Eldredge didn't have quite the meltdown he did in the Nagano Games, but it sure wasn't one of his usual spectacular performances. Skating first in the last warmup group, he was tentative from the start.
He cut his quad down to a triple, one of only five he did. Some of the junior men manage more than that. And he never even tried a triple loop, triple salchow or triple flip.
By the end of his program, he was doing double loops and double salchows, jumps he mastered when he was about 10.
"Obviously, it didn't go as well as I hoped, but that's the way it goes sometimes," Eldredge said. "It was disappointing because the practices were going well."
His spins were, as always, masterful, but Eldredge knew it wasn't his best. As the music stopped, he shook his head slightly before turning to acknowledge the crowd.
"Since the quad was missed, he was probably readjusting his mind to fitting it in again," said his coach, Richard Callaghan. "There was just too much going on in his mind."

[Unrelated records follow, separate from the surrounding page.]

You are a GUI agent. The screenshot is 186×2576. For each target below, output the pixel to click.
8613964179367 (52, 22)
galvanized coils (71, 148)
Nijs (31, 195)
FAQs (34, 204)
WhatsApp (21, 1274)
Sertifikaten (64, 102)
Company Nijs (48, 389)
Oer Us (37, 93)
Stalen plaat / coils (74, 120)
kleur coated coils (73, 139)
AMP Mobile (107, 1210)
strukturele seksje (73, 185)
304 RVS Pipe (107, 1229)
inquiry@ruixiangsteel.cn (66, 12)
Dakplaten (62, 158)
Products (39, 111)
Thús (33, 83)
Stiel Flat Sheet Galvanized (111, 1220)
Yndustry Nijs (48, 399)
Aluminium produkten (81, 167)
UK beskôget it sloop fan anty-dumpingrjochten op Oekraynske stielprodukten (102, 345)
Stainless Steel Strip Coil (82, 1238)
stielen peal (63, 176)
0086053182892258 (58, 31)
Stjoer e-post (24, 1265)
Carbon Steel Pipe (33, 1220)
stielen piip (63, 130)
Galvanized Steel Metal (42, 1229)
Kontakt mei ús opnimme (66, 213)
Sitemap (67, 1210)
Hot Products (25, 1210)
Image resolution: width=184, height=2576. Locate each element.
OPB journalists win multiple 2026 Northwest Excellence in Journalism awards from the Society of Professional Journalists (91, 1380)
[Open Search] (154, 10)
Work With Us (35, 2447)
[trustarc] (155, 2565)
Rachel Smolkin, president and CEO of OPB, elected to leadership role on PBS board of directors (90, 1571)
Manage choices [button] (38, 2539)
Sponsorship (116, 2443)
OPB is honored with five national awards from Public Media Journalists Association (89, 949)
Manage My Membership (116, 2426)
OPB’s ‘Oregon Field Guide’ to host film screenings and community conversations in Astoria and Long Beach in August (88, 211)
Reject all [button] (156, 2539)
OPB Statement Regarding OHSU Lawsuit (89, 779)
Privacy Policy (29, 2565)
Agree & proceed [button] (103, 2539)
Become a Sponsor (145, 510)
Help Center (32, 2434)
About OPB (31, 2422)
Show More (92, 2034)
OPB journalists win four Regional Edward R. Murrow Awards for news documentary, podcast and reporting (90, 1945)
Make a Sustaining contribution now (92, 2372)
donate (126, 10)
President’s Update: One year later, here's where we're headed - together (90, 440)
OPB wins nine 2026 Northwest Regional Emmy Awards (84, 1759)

Eldredge still got marks of 5.7 and 5.8 for presentation, but the opening was there for Goebel and Weiss.
Instead of taking it, Weiss opened the door even wider. He fell on his quad, two-footed a triple axel and then fell on his next axel attempt.

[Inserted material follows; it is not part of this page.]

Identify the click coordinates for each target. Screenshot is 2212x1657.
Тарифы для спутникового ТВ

He didn't land any jump until 3:17 into the program. Goebel, on the other hand, did three in the first 60 seconds.
"It's been such a long year, and as soon as I missed the quad, it toothe gas out of me," said Weiss, who's missed most of the season with a stress fracture in his foot. "I was hitting it so well and it took me off-guard. Once you're knocked off-balance, it's hard to get it back."

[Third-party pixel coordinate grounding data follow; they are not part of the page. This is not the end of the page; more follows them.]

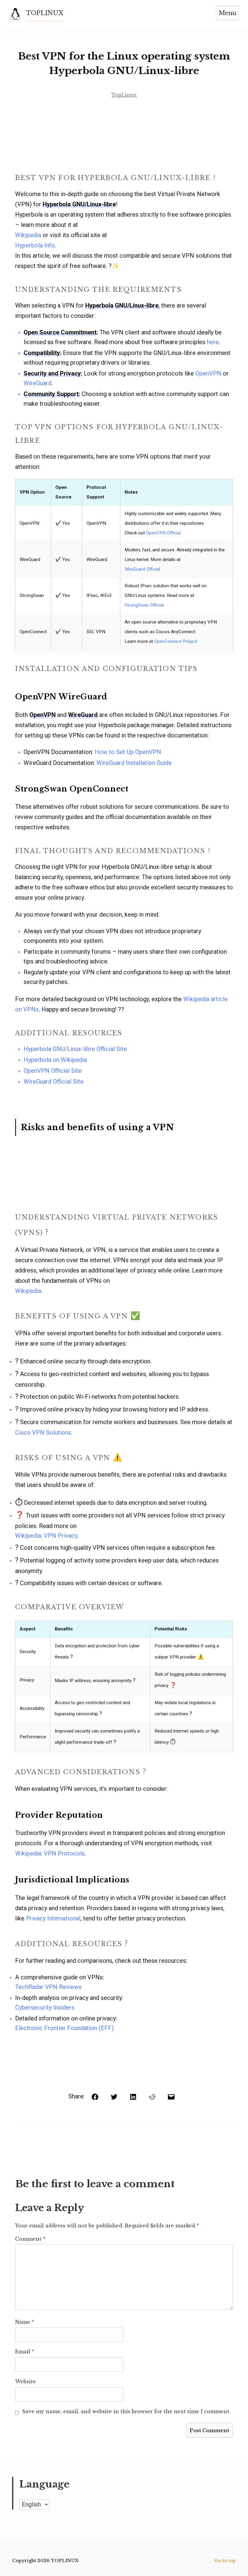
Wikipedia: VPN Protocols (50, 1853)
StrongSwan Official (144, 605)
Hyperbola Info (35, 245)
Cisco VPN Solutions (43, 1432)
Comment (30, 2239)
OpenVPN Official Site (53, 1070)
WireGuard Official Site (53, 1081)
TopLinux (124, 95)
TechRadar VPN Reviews (48, 1987)
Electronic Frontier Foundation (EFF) (64, 2028)
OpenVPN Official (163, 533)
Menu (227, 13)
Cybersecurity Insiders (44, 2007)
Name (24, 2322)
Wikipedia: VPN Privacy (46, 1535)
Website (25, 2381)
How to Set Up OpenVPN (128, 752)
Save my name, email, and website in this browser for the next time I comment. (126, 2411)
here (213, 342)
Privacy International (53, 1918)
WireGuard (37, 383)
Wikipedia (28, 235)
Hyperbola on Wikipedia (55, 1059)
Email (24, 2352)
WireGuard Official (142, 569)
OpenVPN (208, 373)
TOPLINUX (44, 13)
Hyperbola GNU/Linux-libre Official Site (75, 1049)
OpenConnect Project (175, 641)
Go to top (225, 2560)
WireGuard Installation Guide (134, 762)
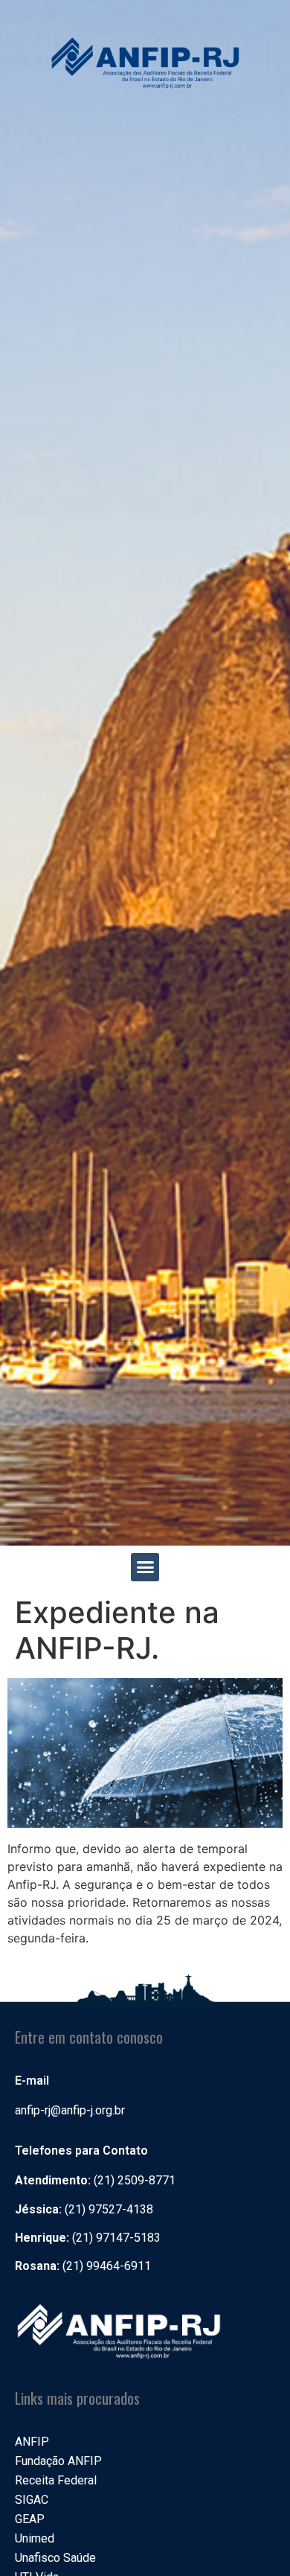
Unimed (34, 2538)
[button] (145, 1567)
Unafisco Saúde (55, 2558)
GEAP (30, 2519)
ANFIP (32, 2442)
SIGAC (31, 2500)
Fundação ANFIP (58, 2461)
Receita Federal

And he never did. Normally so aggressive, he was uncharacteristically slow and shaky. Usually confident almost to the point of being cocky, he looked as if he didn't trust himself.
The judges didn't have any confidence in him, either. One gave him a 4.9 when's the last time the defending champion saw that? for technical merit, and another gave him a 5.1.
His artistic marks went up, mostly 5.6s, but it wasn't enough to save him.
"I feel like I'm the best skater in the country and it was not there for me today," he said.
So that left Goebel. Unlike Weiss and Eldredge, Goebel's strength is his jumping. He was the first American to land the quad, and the first in the entire world to do three in one program.
He's been slammed for his lack of artistry, and switched to Frank Carroll last summer knowing he had to improve it. But with Eldredge and Weiss reeling, Goebel went back to what's always worked for him: his springs.
He knocked off his quad salchow-triple toe jump combination like it was a warm-up move. His triple axel was huge, and a smile crossed his face.
He popped his quad toe and fell on another salchow, but when he nailed his triple flip and triple salchow in the final moments, the title was his.
"I thought it was gutsy," said Carroll, who also coaches Michelle Kwan, the women's champion. "He went for all the quads. I'd like it he'd landed the second quad salchow, and I think that's the only thing he could have done better."
That and show some emotion. Unlike Eldredge and Weiss, who figure skate, Goebel often doesn't do much more than basic stroking or gliding. Despite all his hours with Carroll, his posture is still bad and his expression wooden.
But when no one else can stand up, being able to fly is good enough.